According to State Department figures provided by Mastropietro, refugee arrivals in Cumberland County have rapidly dropped off since Trump came into office.
In the 2016-17 federal fiscal year, according those figures, 69 refugees arrived in the county. In the next fiscal year, there were two, and in the 2018-19 cycle, there were none. Federal fiscal years run from October to September.
The Trump administration has cut national refugee acceptance numbers down to 18,000 people for the 2019-20 fiscal year, a further reduction from last year’s 30,000 refugees. In the last year of the Obama administration, 110,000 refugees were accepted.
Resettlements have also declined in pace with Trump’s executive order restricting travel from seven countries that the administration deems to be at high risk for harboring terrorists, including Somalia. The order, issued in January 2017, was disputed in court on charges that it was intended to target Muslims for political purposes and exceeded the administration’s legal powers.
The so-called “travel ban” did not go fully into effect until December 2017, a timeline that coincides with the abrupt decline in refugee entry in Cumberland County.
The most recent Trump effort, requiring state and local assent for resettlement, has also been marred by the executive order not fully defining the term “locality.”
CRW and other resettlement agencies initially believed they would need approval down to the municipal level. In Mastropietro’s case, she sought and got approval from Upper Allen Township for resettlements, she said.
But the U.S. State Department’s Bureau of Population, Refugees, and Migration subsequently issued guidance defining locality as “county or county equivalent” for the purposes of the executive order, meaning municipal-level approval is apparently not needed.
At the state level, Gov. Tom Wolf sent a letter of consent for resettlement in October.
Even with state and county permission, travel restrictions on Somalis and lower refugee admittance numbers overall mean that the growth of the Somali community in the Mechanicsburg/Upper Allen area will be limited, Mastropietro said.
“If you haven’t noticed it before, you’re not going to notice it now,” she said.
To receive federal refugee status, applicants must prove they have been persecuted in their former home country to the extent that they cannot survive there.
In the case of Aden and the Somali community, this means recounting horror stories of murder, rape and the destruction of their homes during Somalia’s ongoing civil conflict, which started in the late 1980s.
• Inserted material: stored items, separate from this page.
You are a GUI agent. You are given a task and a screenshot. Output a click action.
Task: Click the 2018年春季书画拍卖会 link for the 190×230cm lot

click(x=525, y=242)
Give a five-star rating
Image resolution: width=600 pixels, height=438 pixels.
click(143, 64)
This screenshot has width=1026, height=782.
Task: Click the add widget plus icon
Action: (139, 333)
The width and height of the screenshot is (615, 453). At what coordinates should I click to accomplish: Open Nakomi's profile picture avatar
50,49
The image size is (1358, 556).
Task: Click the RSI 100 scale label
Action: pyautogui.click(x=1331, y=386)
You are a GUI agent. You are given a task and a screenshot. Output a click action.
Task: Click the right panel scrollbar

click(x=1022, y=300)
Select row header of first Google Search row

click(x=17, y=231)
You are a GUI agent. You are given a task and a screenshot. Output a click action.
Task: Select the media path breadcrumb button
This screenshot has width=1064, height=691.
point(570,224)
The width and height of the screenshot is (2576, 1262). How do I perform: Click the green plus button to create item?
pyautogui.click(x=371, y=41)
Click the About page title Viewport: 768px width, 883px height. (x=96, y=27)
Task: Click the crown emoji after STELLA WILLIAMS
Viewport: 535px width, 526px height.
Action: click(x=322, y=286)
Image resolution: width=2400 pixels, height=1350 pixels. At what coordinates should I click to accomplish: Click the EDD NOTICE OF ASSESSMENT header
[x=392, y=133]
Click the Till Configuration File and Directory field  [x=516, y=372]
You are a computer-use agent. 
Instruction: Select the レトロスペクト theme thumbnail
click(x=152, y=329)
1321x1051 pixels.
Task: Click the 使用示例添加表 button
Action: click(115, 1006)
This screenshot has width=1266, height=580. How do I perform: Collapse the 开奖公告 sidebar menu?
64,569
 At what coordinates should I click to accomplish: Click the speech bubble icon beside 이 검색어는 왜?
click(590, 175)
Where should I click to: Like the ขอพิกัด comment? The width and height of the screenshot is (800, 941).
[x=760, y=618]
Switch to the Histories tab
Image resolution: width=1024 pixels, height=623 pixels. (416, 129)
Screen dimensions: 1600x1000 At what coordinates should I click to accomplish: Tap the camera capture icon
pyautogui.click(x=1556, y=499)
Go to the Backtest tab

Aden is 32, he said, but left Somalia when he was 4 years old. The rest of his childhood was spent in a refugee camp in Kenya. Following the seven-year process of receiving refugee immigrant status to the United States, he came to America in 2009, and moved to Cumberland County in 2015.
Most of the refugee application process involved recounting one’s story to U.S. authorities many times over; refugees are vetted by multiple agencies within the U.S. departments of State, Homeland Security, the FBI, CIA, and others.
“You have to share the story again and again and again with a stranger, who you don’t’ know if he or she is going to deny your case or approve your case,” Aden said.